Required work
Every entry should be reproduced word for word.

Material shown
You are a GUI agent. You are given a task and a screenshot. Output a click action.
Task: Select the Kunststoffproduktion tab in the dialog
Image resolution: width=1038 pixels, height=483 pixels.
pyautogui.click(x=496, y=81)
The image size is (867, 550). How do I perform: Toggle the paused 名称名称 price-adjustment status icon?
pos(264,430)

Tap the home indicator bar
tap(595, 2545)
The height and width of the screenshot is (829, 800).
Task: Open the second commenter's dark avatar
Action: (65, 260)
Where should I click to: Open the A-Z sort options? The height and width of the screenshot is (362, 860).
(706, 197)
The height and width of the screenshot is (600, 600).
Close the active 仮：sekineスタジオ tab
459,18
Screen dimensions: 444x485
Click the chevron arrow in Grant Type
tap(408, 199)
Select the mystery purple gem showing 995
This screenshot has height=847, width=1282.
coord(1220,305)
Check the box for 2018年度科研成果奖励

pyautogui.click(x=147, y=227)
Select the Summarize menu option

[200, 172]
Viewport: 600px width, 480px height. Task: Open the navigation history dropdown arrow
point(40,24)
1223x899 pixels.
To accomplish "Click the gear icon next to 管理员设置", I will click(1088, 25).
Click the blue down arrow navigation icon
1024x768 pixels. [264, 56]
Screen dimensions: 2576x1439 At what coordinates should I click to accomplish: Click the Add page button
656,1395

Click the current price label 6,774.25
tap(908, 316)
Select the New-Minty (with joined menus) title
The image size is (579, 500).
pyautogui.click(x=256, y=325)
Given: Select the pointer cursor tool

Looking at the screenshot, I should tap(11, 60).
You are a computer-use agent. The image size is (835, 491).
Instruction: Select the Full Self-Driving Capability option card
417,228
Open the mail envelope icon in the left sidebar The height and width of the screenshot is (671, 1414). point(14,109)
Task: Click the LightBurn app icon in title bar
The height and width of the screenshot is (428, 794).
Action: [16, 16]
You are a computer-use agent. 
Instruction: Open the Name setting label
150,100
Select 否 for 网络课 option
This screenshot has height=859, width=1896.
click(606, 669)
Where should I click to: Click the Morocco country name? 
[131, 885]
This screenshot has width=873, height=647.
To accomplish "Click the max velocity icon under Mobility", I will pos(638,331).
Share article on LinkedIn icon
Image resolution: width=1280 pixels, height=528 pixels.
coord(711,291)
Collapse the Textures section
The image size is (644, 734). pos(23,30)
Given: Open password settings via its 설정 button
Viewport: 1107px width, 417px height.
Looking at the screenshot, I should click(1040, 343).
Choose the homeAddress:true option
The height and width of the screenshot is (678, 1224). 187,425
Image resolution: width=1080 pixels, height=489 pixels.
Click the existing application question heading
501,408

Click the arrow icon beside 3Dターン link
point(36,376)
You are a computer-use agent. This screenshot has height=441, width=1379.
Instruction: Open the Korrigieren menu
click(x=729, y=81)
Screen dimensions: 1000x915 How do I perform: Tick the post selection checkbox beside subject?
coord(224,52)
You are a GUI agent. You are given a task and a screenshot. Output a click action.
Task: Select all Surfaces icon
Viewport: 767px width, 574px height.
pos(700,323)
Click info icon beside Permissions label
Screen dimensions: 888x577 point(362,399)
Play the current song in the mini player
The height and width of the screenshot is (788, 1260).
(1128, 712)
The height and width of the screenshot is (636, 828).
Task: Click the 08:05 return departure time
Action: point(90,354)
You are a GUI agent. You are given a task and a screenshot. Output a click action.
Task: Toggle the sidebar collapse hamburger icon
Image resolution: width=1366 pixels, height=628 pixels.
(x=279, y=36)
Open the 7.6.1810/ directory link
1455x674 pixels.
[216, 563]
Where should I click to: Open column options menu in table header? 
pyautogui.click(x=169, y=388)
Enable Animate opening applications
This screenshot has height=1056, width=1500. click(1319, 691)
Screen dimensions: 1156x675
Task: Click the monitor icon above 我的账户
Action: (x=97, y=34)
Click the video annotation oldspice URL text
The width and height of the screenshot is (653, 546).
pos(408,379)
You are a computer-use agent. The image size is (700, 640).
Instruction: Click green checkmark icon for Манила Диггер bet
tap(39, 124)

Exercise solution
You are a GUI agent. You are given a task and a screenshot. Output a click action.
Task: Select the Kunststoffproduktion tab in the dialog
Image resolution: width=1038 pixels, height=483 pixels.
pyautogui.click(x=496, y=81)
The image size is (867, 550). How do I perform: Toggle the paused 名称名称 price-adjustment status icon?
pos(264,430)

Tap the home indicator bar
tap(595, 2545)
The height and width of the screenshot is (829, 800).
Task: Open the second commenter's dark avatar
Action: (65, 260)
Where should I click to: Open the A-Z sort options? The height and width of the screenshot is (362, 860).
(706, 197)
The height and width of the screenshot is (600, 600).
Close the active 仮：sekineスタジオ tab
459,18
Screen dimensions: 444x485
Click the chevron arrow in Grant Type
tap(408, 199)
Select the mystery purple gem showing 995
This screenshot has height=847, width=1282.
coord(1220,305)
Check the box for 2018年度科研成果奖励

pyautogui.click(x=147, y=227)
Select the Summarize menu option

[200, 172]
Viewport: 600px width, 480px height. Task: Open the navigation history dropdown arrow
point(40,24)
1223x899 pixels.
To accomplish "Click the gear icon next to 管理员设置", I will click(1088, 25).
Click the blue down arrow navigation icon
1024x768 pixels. [264, 56]
Screen dimensions: 2576x1439 At what coordinates should I click to accomplish: Click the Add page button
656,1395

Click the current price label 6,774.25
tap(908, 316)
Select the New-Minty (with joined menus) title
The image size is (579, 500).
pyautogui.click(x=256, y=325)
Given: Select the pointer cursor tool

Looking at the screenshot, I should tap(11, 60).
You are a computer-use agent. The image size is (835, 491).
Instruction: Select the Full Self-Driving Capability option card
417,228
Open the mail envelope icon in the left sidebar The height and width of the screenshot is (671, 1414). point(14,109)
Task: Click the LightBurn app icon in title bar
The height and width of the screenshot is (428, 794).
Action: [16, 16]
You are a computer-use agent. 
Instruction: Open the Name setting label
150,100
Select 否 for 网络课 option
This screenshot has height=859, width=1896.
click(606, 669)
Where should I click to: Click the Morocco country name? 
[131, 885]
This screenshot has width=873, height=647.
To accomplish "Click the max velocity icon under Mobility", I will pos(638,331).
Share article on LinkedIn icon
Image resolution: width=1280 pixels, height=528 pixels.
coord(711,291)
Collapse the Textures section
The image size is (644, 734). pos(23,30)
Given: Open password settings via its 설정 button
Viewport: 1107px width, 417px height.
Looking at the screenshot, I should click(1040, 343).
Choose the homeAddress:true option
The height and width of the screenshot is (678, 1224). 187,425
Image resolution: width=1080 pixels, height=489 pixels.
Click the existing application question heading
501,408

Click the arrow icon beside 3Dターン link
point(36,376)
You are a computer-use agent. This screenshot has height=441, width=1379.
Instruction: Open the Korrigieren menu
click(x=729, y=81)
Screen dimensions: 1000x915 How do I perform: Tick the post selection checkbox beside subject?
coord(224,52)
You are a GUI agent. You are given a task and a screenshot. Output a click action.
Task: Select all Surfaces icon
Viewport: 767px width, 574px height.
pos(700,323)
Click info icon beside Permissions label
Screen dimensions: 888x577 point(362,399)
Play the current song in the mini player
The height and width of the screenshot is (788, 1260).
(1128, 712)
The height and width of the screenshot is (636, 828).
Task: Click the 08:05 return departure time
Action: point(90,354)
You are a GUI agent. You are given a task and a screenshot. Output a click action.
Task: Toggle the sidebar collapse hamburger icon
Image resolution: width=1366 pixels, height=628 pixels.
(x=279, y=36)
Open the 7.6.1810/ directory link
1455x674 pixels.
[216, 563]
Where should I click to: Open column options menu in table header? 
pyautogui.click(x=169, y=388)
Enable Animate opening applications
This screenshot has height=1056, width=1500. click(1319, 691)
Screen dimensions: 1156x675
Task: Click the monitor icon above 我的账户
Action: (x=97, y=34)
Click the video annotation oldspice URL text
The width and height of the screenshot is (653, 546).
pos(408,379)
You are a computer-use agent. The image size is (700, 640).
Instruction: Click green checkmark icon for Манила Диггер bet
tap(39, 124)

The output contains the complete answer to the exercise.